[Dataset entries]
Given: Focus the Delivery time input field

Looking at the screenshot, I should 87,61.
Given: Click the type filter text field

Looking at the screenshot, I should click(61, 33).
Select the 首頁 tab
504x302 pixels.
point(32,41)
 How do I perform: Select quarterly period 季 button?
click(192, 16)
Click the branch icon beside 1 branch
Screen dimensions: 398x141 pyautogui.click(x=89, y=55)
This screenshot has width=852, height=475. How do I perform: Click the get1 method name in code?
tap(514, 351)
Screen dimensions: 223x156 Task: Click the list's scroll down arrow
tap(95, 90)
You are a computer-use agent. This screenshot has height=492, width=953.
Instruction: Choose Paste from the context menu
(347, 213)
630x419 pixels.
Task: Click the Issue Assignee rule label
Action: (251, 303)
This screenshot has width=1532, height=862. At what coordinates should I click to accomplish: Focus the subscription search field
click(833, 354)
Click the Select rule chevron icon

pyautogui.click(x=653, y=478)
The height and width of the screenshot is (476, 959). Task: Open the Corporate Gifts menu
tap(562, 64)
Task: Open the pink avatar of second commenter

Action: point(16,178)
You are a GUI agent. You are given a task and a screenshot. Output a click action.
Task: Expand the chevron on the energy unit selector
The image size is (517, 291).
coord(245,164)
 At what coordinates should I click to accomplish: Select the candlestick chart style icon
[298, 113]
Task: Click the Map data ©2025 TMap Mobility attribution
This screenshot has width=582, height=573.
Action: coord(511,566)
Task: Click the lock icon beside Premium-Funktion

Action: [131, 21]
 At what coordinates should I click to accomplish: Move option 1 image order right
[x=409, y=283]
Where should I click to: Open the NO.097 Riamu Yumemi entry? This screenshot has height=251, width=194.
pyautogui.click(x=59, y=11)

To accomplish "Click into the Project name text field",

How to complete this task
Read the entries and show each line that mentions "agent".

Output
You are a computer-use agent. This screenshot has height=492, width=953.
You are a GUI agent. You are given a task and a screenshot. Output a click action.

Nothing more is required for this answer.